Why would we care about factors? Because mathematics, unlike human structures like language, has rules that don’t break. In maths, when a rule has an exception the rule must be rewritten.
First problem: do we understand what a factor is? Does everyone agree that they do understand what we mean by a factor?
We’re only working with positive integers here - what back in primary school you called ‘numbers’. None of those pesky decimal things. So when someone asks if 28 divides by seven the answer is ‘yes’, but if 30 can be divided by 7 (same thing, different words), the answer is ‘no’. Meaning, “No, not without having a remainder or some decimal bits”. This is a good argument for knowing your tables, too.

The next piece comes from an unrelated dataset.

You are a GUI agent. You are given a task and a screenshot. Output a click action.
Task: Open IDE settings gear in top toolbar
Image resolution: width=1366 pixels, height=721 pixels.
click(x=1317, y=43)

So the point, of doing this is to use stuff we already know (or are supposed to know), like how to recognise an even number (automatically it can be divided by two, so two is a factor). Or, because a number ends in a zero, it must be divisible by 10, so not only is 10 a factor, butr so are the factors of ten, i.e. 2 and 5.
One consistent way to tackle factorisation—at least until the ideas are well understood—is to divide exhaustively by successive primes. The primes are {2,3,5,7,11…} so, for example,
180 = 2x90 = 2x2x45 = 2x2x3x15 = 2x2x3x3x5
144 = 2x72 = 2x2x36 = 2x2x2x18 = 2x2x2x2x9 = 2x2x2x2x3x3
..and one way to write this is 180 = 2².3².5 while 144 = 2⁴.3², known as the canonical form. It is quite convenient and unique, that is, no two numbers can have the same canonical form. I think that entirely obvious and therefore difficult to prove satisfactorily. If you’re converting a number to canonical form, you divide by two until you can’t (i.e. use the last integer result), then by 3, then by 5, then 7 and so on.
Exercise
1. Write these numbers in canonical form 40320, 9216, 121275
2. Write these numbers in canonical form 1234, 4567, 5678, 2468.

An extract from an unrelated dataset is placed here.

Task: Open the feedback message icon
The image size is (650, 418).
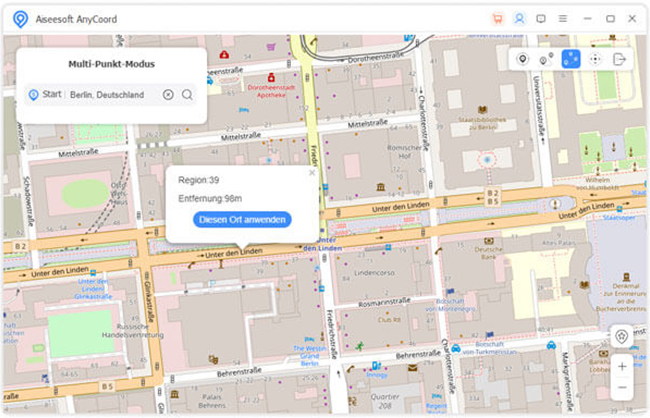Action: [x=541, y=18]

3. Write down all the factors of these numbers 2 (two factors), 6 (four factors) , 28 (six factors), 496 (how many do you think there should be?). Use these answers for Q10 on the next page.

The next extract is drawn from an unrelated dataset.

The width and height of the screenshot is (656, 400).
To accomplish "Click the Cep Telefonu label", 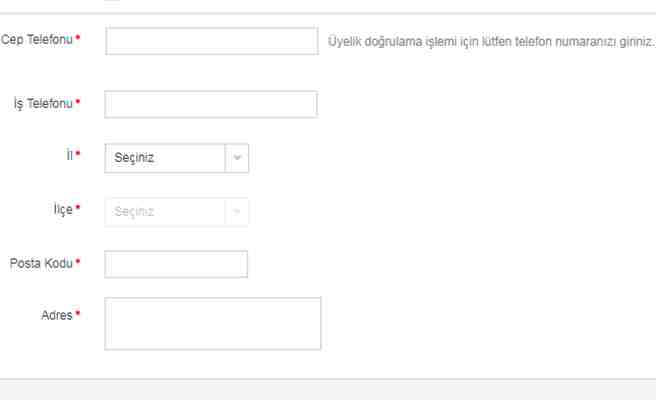I will [36, 39].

4. What sort of number has an odd number of factors?
5. A factorial number such as n! (“en factorial”) is 1.2.3.4…..n These become large very quickly. Write a table of the first 10 factorials, including canonical form. Check 8! against your answer in Q1.
1. 40320=8! = 2⁷.3².5.7 9219 = 9x1024 = 210.3² 121275 = 3².5².7².11
2. 1234= 2x617 4567 is prime, 5678 = 2.17.167, 2468 = 2².617
3. See Q10 in Factors 1 4. Only squares can have an odd number of factors. Primes have exactly two factors (itself and 1). 5.